Hash512 is the centrol routine in this program.  It is used in this program
   in a linear fashion -- i.e., a sequential file is hashed down by repeated
   applications of Hash512.  Changing a single bit in the file would then
   require completely re-computing the hash from the point of change onward.
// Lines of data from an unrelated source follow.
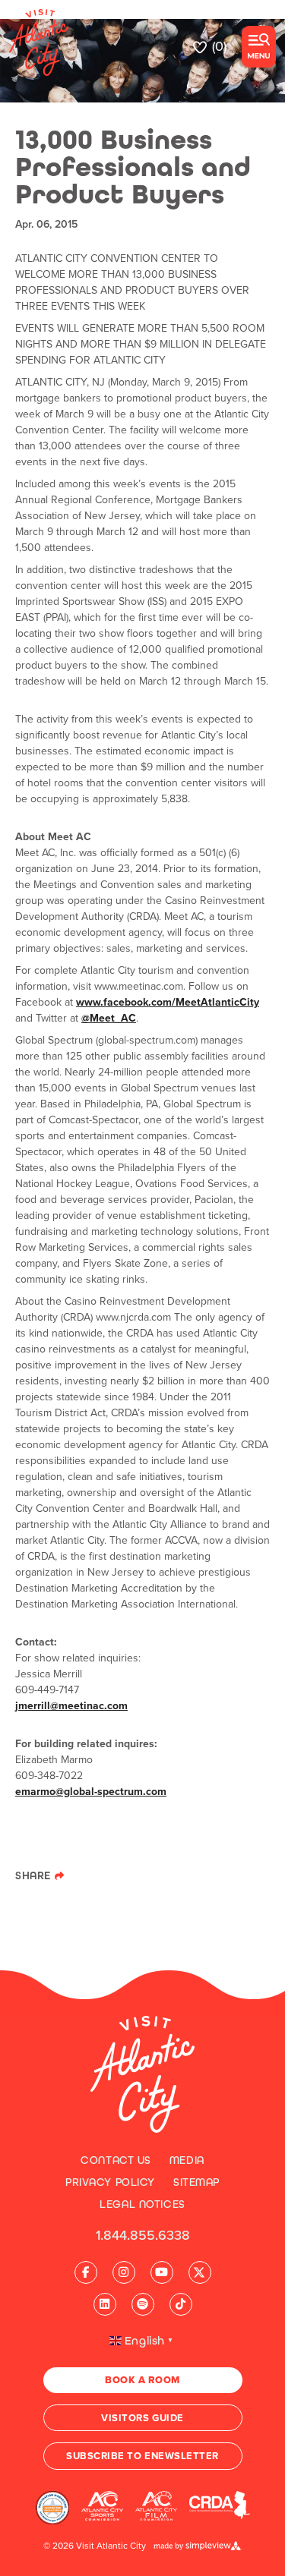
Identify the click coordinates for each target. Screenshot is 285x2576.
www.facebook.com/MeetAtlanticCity (167, 1002)
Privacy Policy (110, 2182)
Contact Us (116, 2160)
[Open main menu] (259, 47)
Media (186, 2160)
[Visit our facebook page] (85, 2272)
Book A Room (142, 2380)
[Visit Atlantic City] (142, 2074)
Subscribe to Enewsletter (142, 2455)
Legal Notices (142, 2204)
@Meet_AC (108, 1018)
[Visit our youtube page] (161, 2272)
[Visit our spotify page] (142, 2304)
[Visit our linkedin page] (104, 2304)
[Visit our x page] (199, 2272)
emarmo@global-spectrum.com (90, 1792)
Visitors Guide (142, 2418)
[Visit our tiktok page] (180, 2304)
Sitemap (196, 2182)
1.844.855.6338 (143, 2235)
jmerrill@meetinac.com (71, 1706)
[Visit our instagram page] (123, 2272)
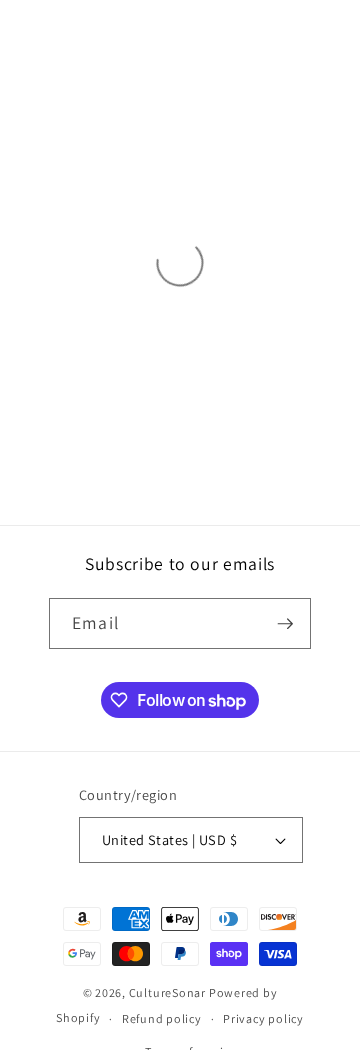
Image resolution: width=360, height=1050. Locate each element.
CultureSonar (167, 992)
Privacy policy (263, 1018)
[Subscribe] (285, 624)
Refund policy (162, 1018)
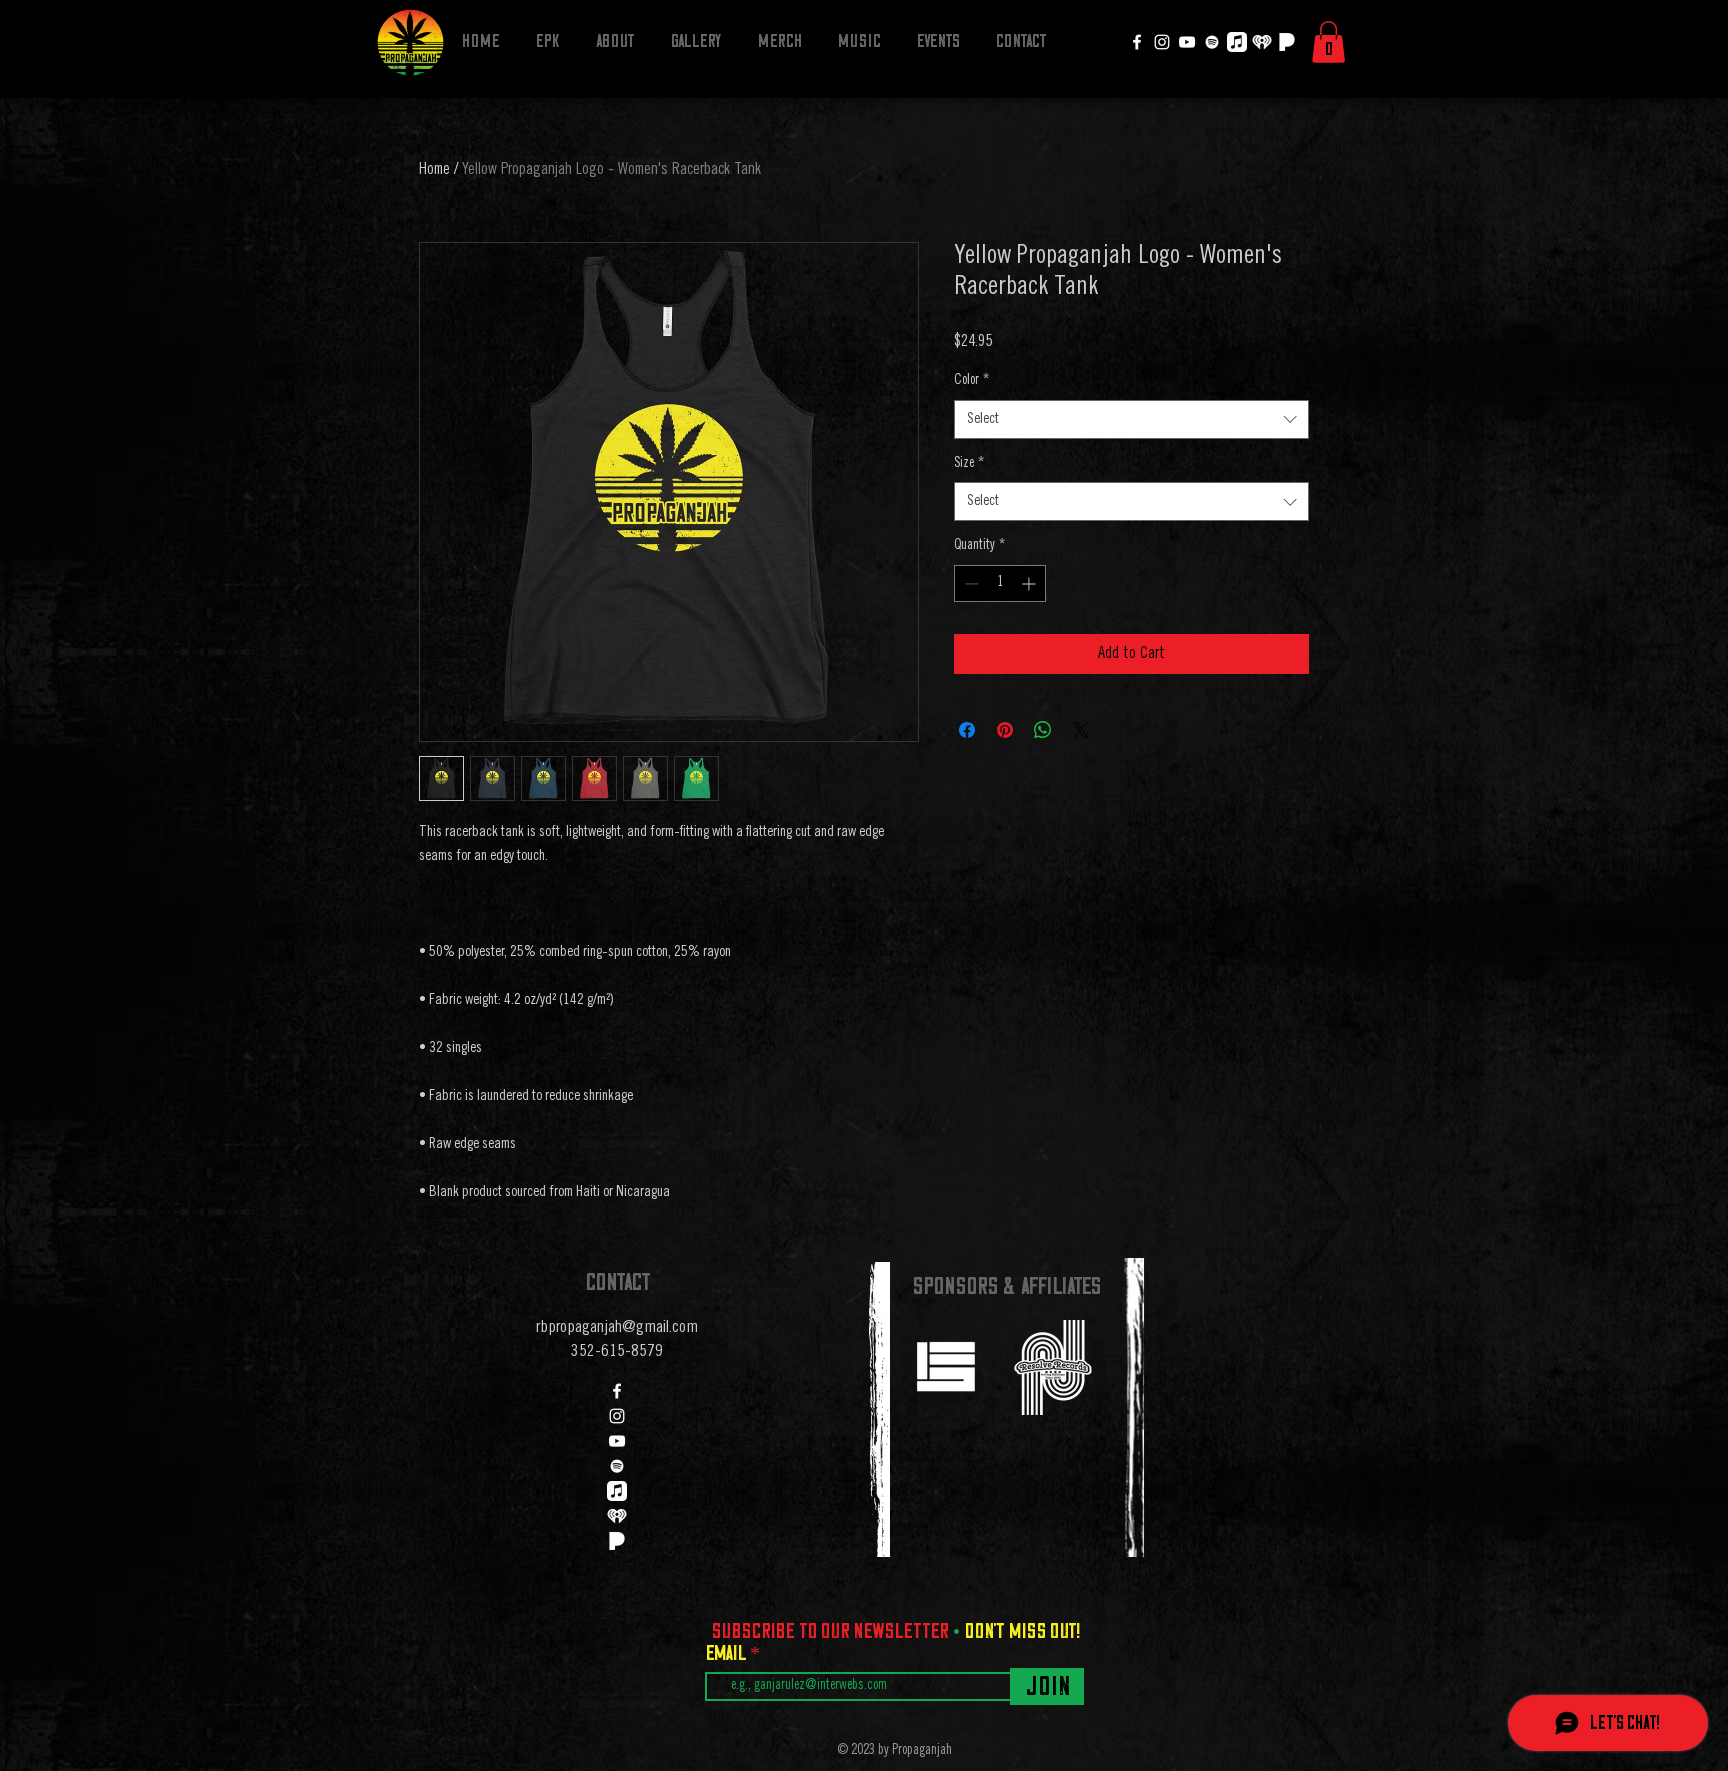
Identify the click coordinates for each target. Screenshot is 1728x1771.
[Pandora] (1287, 42)
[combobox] (1131, 419)
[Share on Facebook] (967, 730)
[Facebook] (1137, 42)
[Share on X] (1081, 730)
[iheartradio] (1262, 42)
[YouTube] (1187, 42)
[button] (1328, 42)
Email (727, 1653)
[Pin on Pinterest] (1005, 730)
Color (971, 381)
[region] (945, 1365)
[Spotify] (1212, 42)
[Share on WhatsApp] (1043, 730)
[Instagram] (1162, 42)
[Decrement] (969, 583)
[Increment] (1030, 583)
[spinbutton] (1000, 583)
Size (969, 464)
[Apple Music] (1237, 42)
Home (434, 170)
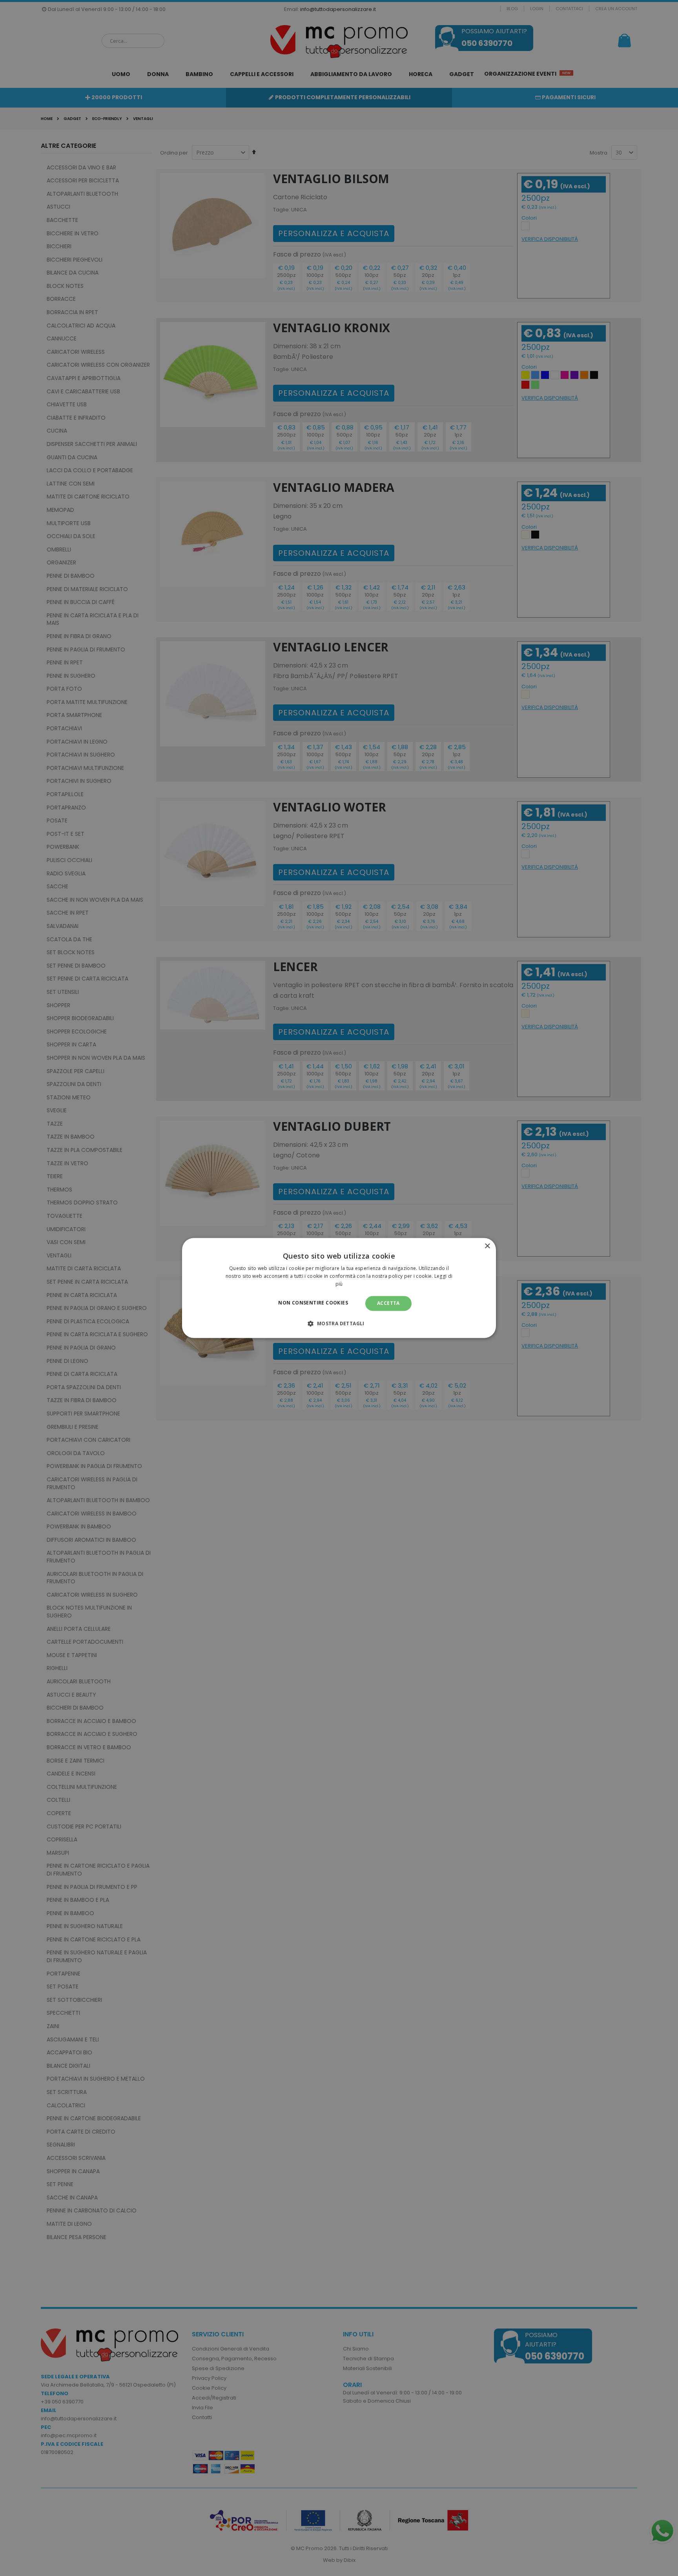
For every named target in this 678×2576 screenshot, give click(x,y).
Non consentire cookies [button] (313, 1302)
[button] (338, 1323)
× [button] (487, 1246)
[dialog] (339, 1288)
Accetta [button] (388, 1303)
Hash512 can be used in a tree-structured fashion to authenticate a large
   table of data. This would imply that changing a single bit would not force
   a complete re-computation of the hash value, but would instead require
   only log n re-computations of Hash512 to 'patch up' the changes along the
   path from the root to the changed leaf entry. A tree-structured
   application also has the advantage that any single entry in the table can
   subsequently be authenticated by someone who knows only the
   'authentication path' from the root of the tree to the leaf entry.  These
   concepts are discussed more thoroughly in 'Secrecy, Authentication, and
   Public Key Systems' by Ralph C. Merkle, UMI Research Press, 1982 (see
   particularly Chapter 2, 'One Way Hash Functions').  The use of a
   tree-structured pattern of applications of a one-way hash function is
   covered by U.S. Patent #4,309,569, 'Method of Providing Digital
   Signatures' (contact Stanford University, Office of Technology Licensing).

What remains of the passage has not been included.